Union Movements Diverge

-2 major types of unions made great gains under forceful leaders.

-Craft Unions- included skilled workers from one or more trades.

*Samuel Gompers- led the Cigar Makers International Union to join with other craft unions in 1886.

*The American Federation of Labor (AFL)- with Gompers as its president, it focused on collective bargaining, or negotiation between representatives and labor-management to reach written agreements on wages, hours, and work conditions.

-The AFL use strikes as a major tactic.

-Industrial Unionism- unions that included all laborers-skilled and unskilled, in a certain industry.

*Eugene V. Debs- formed the American Railway Union (ARU).

*Industrial Workers of the World (IWW)- the Wobblies, headed by William "Big Bill" Haywood, included minors, lumberers, and cannery and dockworkers.

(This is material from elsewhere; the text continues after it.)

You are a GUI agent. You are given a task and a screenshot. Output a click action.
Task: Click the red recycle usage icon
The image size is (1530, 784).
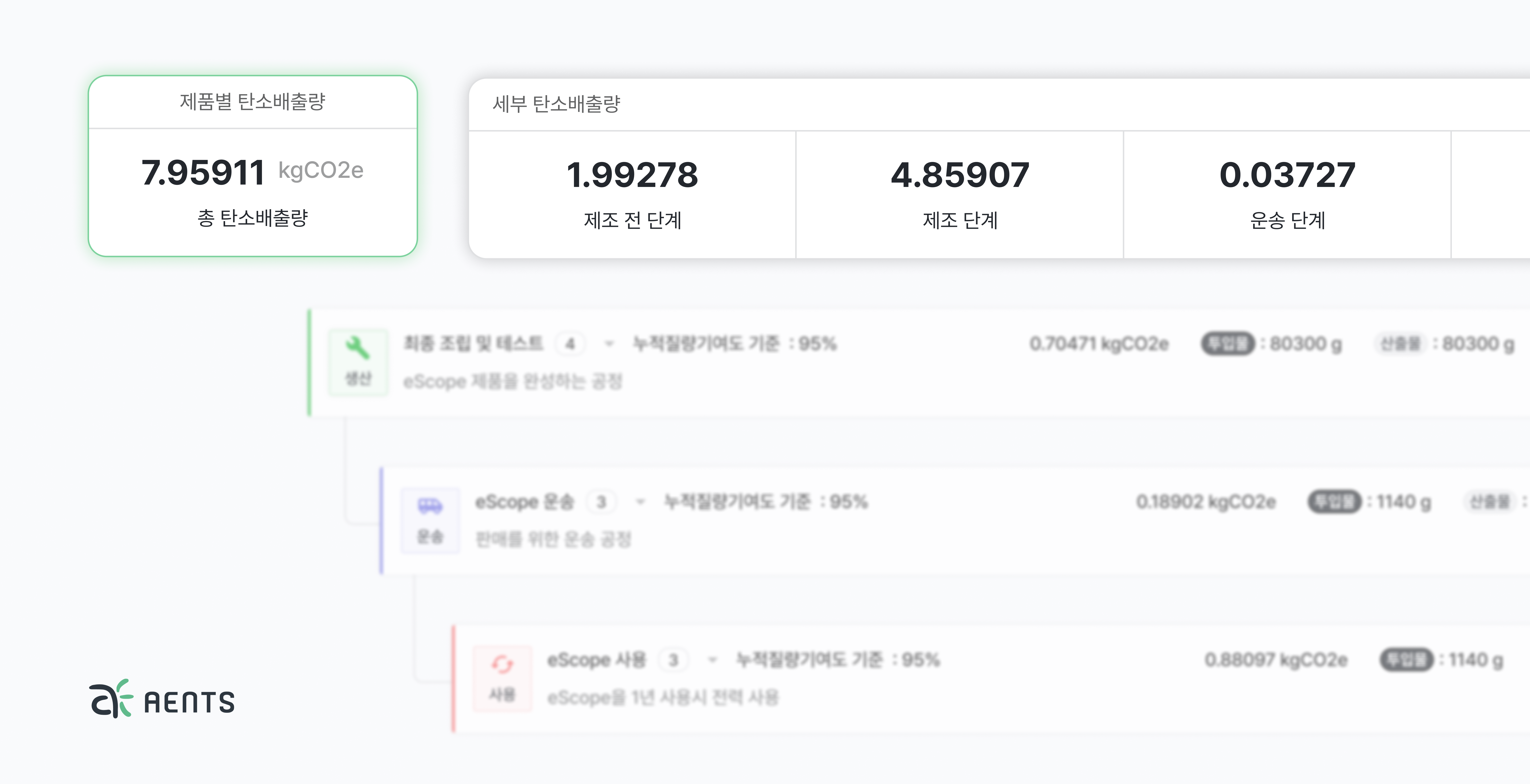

-It was organized by a group of radical unionists and socialists in Chicago in 1905 and it welcomed African-Americans, unlike the ARU.

Strikes Turned Violent

-Industry and government respond forcefully to union activity, which they saw as a threat to the entire capitalist system.

*The Great Strike of 1877- railroad workers struck over a second pay cut. Federal troops were sent in to end the strike.

*The Haymarket Affair- May 1886, 3,000 people gathered at Chicago's Haymarket Square to protest police brutality -- a striker had been killed and several had been wounded at a plant the day before.

-Then someone threw a bomb into a police line and the police fired back. After this incident, the public began to turn against the labor movements.

*The Homestead Strike of 1892- over working conditions and a pay cut at the Carnegie Steel Company’s Homestead Plant in PA.

-The National Guard was called in to put it down. After this, it would take 45 years for steelworkers to mobilize once again.

*Pullman Company Strike- during the panic of 1893, Pullman cut wages and laid people off but never cut the prices on employees housing. After paying the rent, workers took home less than $6 a week.

-The strikes turned violent and federal troops were sent in.

-Debs was jailed and most of the strikers were fired and blacklisted from working at other railroad jobs.

Women Organize

*Mary Harris Jones- organized the United Mine Workers of America (UMW). Nicknamed Mother Jones, she led 8 million children, many with hideous injuries, on a march to the home of President Teddy Roosevelt. This helped pass some child labor laws.

*The Triangle Fire- 1911, at the Triangle Shirtwaist Factory in New York City.

-The company had locked all but one of the exit doors and the one that was unlocked was blocked by fire. There was no sprinkler system and the single fire escape collapsed killing 146 women.

-Public outrage flared after this -- New York set up a task force to study factory-working conditions.

Management and Government Pressure Unions

-The more powerful the unions became, the more employers came to fear them.

-Many employers would make their employees sign *Yellow Dog Contracts- swearing they would not join a union.

-The industrial leaders, with the help of the courts, turned the Sherman Antitrust Act against labor. All the company had to do was say that a strike, picket line, or boycott hurt the interstate trade, and the state or federal government would issue an injunction against the labor action.

-These legal limitations made it more and more difficult for unions to be effective.